**YOUR OBJECTIVE**
Select all lines in the records that include "using".

**LISTED RECORDS**
******

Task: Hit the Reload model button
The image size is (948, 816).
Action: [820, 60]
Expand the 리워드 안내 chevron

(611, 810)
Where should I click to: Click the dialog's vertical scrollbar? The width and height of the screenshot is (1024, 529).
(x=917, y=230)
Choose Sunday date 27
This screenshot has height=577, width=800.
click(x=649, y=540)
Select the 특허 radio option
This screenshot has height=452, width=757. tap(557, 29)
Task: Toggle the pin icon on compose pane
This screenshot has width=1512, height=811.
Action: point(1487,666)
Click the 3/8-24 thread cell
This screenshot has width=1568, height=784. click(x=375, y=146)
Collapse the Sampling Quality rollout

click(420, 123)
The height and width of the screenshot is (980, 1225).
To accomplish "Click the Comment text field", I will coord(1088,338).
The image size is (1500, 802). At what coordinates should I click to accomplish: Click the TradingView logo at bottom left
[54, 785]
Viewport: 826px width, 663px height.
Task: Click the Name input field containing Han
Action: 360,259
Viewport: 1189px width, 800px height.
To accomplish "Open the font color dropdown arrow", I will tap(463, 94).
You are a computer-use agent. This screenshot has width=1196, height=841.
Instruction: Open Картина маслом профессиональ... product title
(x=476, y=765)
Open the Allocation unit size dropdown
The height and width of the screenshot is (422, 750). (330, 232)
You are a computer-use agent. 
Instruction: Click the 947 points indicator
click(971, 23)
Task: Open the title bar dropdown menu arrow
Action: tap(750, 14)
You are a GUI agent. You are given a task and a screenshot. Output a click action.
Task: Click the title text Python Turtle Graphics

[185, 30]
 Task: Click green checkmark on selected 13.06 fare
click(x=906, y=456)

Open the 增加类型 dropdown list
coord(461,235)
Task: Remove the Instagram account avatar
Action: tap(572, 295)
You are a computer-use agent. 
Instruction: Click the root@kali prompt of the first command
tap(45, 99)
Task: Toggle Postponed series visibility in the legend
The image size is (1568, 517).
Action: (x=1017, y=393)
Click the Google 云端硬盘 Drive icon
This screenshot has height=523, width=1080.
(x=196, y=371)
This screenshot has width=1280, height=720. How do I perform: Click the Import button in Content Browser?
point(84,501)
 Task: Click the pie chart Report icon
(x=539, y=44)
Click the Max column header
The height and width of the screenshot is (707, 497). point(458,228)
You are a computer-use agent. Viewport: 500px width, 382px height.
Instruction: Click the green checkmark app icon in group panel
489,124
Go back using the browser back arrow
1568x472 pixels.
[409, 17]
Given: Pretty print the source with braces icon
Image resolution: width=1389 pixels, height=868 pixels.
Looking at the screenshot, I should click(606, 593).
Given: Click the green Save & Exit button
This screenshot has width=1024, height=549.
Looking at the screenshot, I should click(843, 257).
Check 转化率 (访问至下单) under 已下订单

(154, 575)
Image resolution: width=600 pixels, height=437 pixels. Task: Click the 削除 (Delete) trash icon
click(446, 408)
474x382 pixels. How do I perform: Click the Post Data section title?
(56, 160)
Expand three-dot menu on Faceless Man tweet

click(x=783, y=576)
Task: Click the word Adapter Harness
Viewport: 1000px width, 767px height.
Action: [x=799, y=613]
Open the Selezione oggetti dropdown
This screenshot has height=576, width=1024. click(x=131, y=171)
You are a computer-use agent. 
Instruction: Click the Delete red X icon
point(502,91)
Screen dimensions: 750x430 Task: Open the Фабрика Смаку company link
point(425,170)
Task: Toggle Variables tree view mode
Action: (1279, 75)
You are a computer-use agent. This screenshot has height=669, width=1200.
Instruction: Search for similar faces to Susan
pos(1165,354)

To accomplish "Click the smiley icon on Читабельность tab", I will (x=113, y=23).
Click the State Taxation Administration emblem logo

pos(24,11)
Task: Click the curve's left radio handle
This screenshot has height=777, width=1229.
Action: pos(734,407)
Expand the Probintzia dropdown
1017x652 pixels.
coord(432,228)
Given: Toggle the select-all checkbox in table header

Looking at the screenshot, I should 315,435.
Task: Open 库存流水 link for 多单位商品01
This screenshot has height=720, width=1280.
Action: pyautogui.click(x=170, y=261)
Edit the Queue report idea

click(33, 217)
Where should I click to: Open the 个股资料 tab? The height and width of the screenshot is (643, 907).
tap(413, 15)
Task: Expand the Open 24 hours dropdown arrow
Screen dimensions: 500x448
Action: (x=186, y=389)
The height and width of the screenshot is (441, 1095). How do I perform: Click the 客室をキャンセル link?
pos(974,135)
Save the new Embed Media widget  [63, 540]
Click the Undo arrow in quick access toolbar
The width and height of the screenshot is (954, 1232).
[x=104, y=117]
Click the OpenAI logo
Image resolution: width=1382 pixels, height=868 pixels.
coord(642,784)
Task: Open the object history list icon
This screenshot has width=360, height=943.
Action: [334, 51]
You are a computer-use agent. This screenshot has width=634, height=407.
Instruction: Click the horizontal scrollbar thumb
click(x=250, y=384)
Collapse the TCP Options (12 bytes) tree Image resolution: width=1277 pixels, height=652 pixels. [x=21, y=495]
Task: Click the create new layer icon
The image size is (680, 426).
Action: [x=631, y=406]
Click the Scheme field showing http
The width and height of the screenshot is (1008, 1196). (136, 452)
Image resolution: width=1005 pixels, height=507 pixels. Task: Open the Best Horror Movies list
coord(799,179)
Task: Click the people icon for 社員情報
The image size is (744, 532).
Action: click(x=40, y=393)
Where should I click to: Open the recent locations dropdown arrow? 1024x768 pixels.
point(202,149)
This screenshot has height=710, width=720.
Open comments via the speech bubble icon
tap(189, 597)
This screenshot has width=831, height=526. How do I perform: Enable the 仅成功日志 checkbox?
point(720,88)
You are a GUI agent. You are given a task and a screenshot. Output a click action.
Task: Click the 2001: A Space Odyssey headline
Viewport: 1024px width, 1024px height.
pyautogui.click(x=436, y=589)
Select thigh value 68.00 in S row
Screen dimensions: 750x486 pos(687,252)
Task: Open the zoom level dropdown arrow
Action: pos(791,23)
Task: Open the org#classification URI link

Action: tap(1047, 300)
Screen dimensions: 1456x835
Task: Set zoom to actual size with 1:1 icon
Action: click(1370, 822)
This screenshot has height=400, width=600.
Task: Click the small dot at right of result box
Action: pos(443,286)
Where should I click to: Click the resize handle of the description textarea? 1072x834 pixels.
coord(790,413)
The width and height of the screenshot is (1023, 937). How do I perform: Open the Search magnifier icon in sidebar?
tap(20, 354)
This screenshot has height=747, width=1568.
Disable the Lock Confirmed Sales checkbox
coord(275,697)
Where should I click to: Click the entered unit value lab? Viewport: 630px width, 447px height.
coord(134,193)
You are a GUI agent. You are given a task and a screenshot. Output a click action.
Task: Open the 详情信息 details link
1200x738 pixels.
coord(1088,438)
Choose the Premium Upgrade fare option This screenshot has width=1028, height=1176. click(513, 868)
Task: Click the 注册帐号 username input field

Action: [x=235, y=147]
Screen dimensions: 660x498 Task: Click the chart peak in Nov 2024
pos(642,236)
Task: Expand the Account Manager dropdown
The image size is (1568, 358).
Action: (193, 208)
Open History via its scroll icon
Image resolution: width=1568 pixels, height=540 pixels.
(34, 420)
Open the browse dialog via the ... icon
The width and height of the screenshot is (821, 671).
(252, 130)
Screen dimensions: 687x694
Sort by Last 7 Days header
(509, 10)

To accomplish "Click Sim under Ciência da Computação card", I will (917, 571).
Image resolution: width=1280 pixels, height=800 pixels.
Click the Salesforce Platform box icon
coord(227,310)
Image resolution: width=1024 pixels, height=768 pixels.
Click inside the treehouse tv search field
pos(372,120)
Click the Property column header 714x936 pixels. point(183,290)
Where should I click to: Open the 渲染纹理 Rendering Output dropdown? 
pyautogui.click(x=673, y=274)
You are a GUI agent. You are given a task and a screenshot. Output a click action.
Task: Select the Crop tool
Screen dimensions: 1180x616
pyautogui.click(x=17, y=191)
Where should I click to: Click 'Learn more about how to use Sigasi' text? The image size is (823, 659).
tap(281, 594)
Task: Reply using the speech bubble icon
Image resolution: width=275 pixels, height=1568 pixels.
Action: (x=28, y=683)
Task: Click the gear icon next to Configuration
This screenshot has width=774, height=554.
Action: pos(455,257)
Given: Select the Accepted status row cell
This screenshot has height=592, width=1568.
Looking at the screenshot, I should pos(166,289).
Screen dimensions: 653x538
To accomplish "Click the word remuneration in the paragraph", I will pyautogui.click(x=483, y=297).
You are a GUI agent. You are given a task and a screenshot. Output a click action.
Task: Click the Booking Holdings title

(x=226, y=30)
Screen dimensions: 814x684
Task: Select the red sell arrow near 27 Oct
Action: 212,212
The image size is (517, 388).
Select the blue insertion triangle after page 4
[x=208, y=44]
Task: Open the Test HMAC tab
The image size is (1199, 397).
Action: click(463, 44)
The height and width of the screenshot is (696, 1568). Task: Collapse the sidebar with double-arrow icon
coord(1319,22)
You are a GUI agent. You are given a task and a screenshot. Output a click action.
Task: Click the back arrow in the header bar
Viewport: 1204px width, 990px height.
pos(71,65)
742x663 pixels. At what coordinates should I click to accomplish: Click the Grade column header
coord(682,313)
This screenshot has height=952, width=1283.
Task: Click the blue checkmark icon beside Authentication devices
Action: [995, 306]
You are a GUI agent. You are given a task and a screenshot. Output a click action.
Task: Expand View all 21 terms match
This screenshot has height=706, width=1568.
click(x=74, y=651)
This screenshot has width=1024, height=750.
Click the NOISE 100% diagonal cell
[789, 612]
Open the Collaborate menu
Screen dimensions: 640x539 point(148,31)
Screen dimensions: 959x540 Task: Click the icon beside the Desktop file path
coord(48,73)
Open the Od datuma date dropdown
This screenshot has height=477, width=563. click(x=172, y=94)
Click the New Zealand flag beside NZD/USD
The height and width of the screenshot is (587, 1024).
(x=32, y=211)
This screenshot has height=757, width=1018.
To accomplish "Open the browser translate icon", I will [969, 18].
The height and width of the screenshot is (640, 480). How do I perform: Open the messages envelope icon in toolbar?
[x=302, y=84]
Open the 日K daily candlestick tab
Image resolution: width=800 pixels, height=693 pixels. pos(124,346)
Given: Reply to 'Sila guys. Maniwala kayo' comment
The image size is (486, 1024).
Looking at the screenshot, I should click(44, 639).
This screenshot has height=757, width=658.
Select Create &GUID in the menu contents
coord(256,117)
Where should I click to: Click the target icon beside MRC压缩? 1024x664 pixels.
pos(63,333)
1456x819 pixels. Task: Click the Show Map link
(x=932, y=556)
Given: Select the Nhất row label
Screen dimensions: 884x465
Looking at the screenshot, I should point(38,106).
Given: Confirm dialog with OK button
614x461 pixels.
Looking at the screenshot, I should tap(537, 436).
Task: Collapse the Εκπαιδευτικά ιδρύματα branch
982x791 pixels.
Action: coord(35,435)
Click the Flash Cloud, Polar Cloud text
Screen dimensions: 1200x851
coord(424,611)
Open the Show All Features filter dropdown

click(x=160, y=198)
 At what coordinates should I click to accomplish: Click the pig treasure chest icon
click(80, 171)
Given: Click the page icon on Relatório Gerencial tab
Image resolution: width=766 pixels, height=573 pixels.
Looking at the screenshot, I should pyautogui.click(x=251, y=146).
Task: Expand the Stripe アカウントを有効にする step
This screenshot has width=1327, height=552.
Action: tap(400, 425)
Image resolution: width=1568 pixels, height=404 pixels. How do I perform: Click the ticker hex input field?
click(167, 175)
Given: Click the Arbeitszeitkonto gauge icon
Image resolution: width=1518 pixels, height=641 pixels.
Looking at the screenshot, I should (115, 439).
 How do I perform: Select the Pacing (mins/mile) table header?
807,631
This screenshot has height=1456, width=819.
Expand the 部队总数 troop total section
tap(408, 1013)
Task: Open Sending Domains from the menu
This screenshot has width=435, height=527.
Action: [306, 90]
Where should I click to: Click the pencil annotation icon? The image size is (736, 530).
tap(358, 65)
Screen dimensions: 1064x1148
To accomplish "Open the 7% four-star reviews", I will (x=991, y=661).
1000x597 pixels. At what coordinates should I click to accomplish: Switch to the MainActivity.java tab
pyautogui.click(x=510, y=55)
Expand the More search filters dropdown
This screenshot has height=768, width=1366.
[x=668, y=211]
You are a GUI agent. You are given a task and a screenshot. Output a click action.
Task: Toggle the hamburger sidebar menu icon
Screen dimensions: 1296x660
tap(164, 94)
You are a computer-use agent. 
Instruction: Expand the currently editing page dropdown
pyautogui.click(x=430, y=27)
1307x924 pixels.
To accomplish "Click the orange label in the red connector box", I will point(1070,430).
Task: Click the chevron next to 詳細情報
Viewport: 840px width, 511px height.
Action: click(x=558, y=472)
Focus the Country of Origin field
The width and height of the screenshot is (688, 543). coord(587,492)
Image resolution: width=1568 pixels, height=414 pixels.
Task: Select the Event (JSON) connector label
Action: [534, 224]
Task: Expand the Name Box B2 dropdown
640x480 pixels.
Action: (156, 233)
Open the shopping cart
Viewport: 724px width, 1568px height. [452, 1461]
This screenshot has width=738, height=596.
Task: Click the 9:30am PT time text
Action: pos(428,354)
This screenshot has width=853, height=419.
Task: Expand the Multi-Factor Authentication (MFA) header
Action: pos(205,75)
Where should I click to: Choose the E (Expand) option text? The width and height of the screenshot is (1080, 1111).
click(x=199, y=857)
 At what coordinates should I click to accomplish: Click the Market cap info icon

******

**ANSWER TO THE PROBLEM**
Go back using the browser back arrow
Task: Reply using the speech bubble icon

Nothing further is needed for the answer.